Ty Gibbs won his second NASCAR Xfinity Series victory in the sixth start of his career, recovering from a spin off Turn 4 to take the checkered flag in Saturday’s Alsco Uniforms 300 at Charlotte Motor Speedway.

The grandson of team owner Joe Gibbs led the final 20 laps, surviving two eventful restarts during that stretch to beat series leader Austin Cindric to the finish line by .437 seconds.

Gibbs, who won’t turn 19 until Oct. 4, is the youngest winner at Charlotte in any of NASCAR’s top three national divisions.

The race came down to a battle for the lead between Gibbs and Chase Briscoe, who led 30 laps before spinning off Turn 2 as Gibbs closed near his bumper and packed the air on the left rear of Briscoe’s Ford.

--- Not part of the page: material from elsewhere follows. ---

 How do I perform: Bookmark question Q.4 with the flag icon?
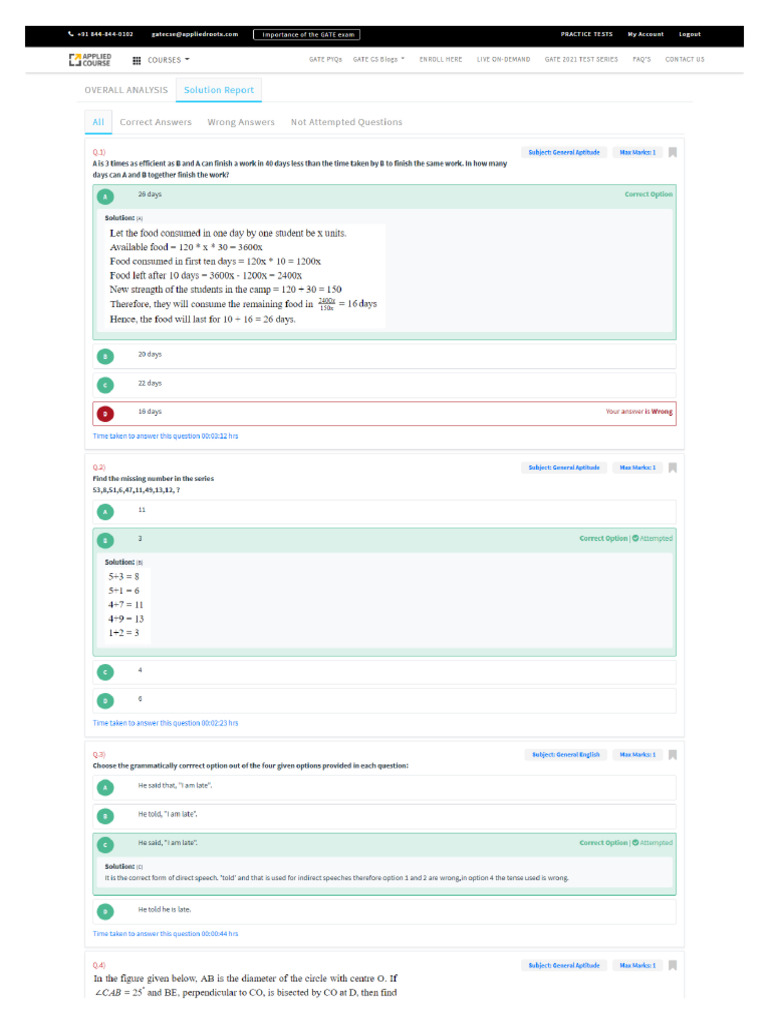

Gibbs apologized immediately on his team radio for putting Briscoe in a precarious position.

“I wasn’t trying to wreck him—I was trying to race him,” Gibbs said. “That was never my intention.”

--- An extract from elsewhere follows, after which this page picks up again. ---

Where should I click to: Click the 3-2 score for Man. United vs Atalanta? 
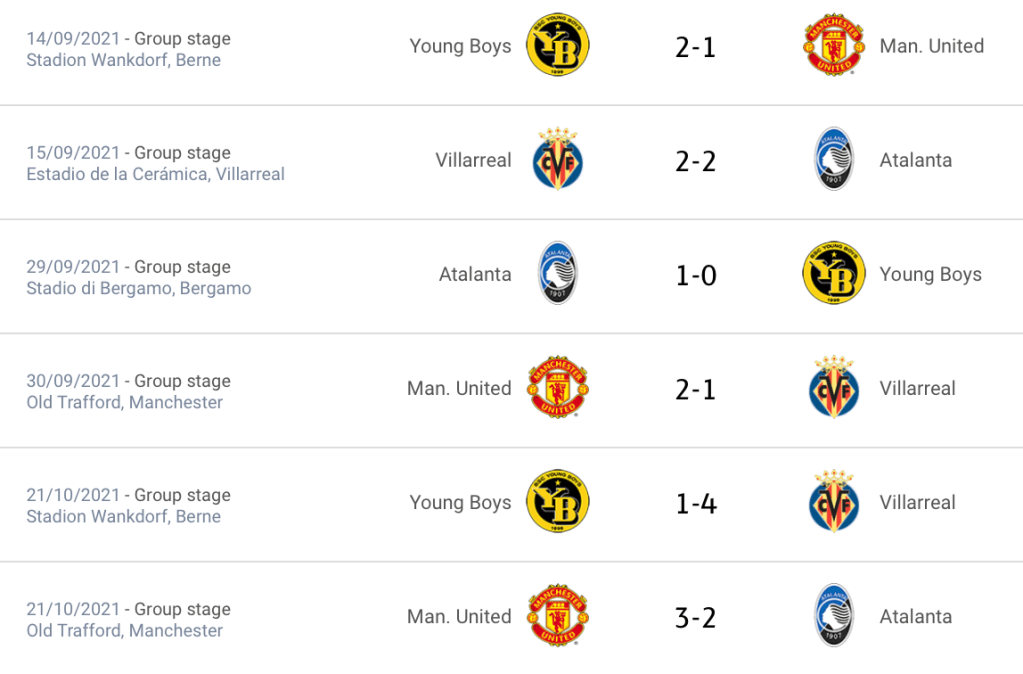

After taking the checkered flag and climbing from his car, Gibbs was still apologizing, even though there was clearly no contact between his No. 54 Toyota and Briscoes’s No. 99 Ford.

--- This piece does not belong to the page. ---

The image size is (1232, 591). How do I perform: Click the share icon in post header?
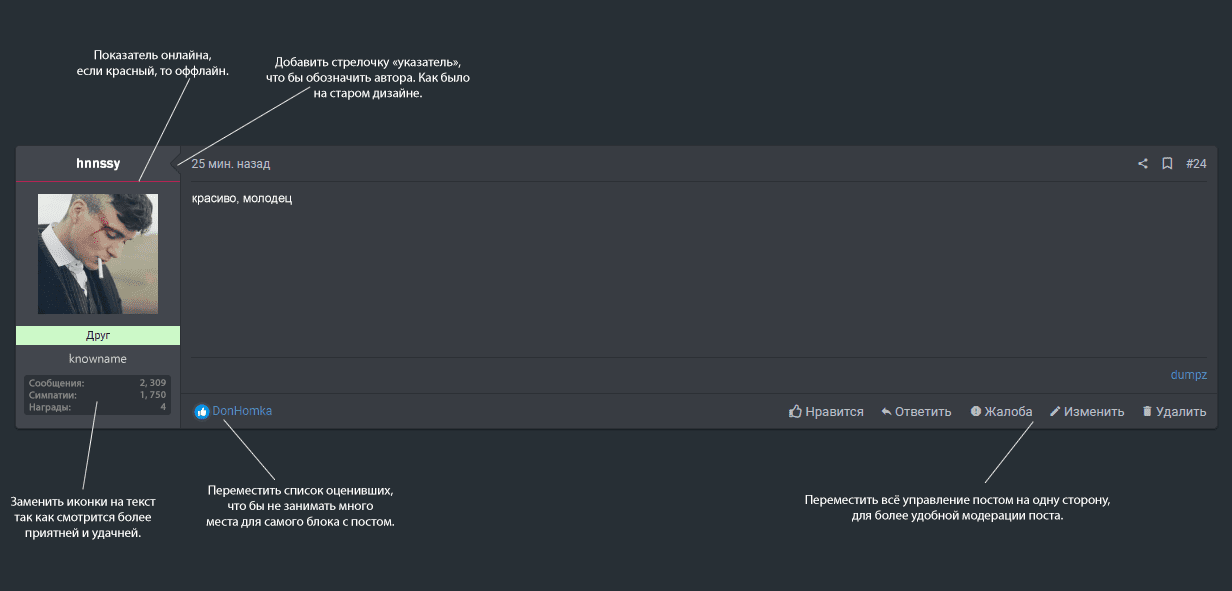coord(1143,164)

“First off, I just want to say sorry to the 99 and Chase and his crew,” said Gibbs, who spun through the artificial turf in the tri-oval at the end of Stage 2. “I didn’t hit him, but I definitely helped him out with him getting loose there, and it was not my intention. Already wrecked myself so, I just want to say sorry to them more importantly than this entire win.’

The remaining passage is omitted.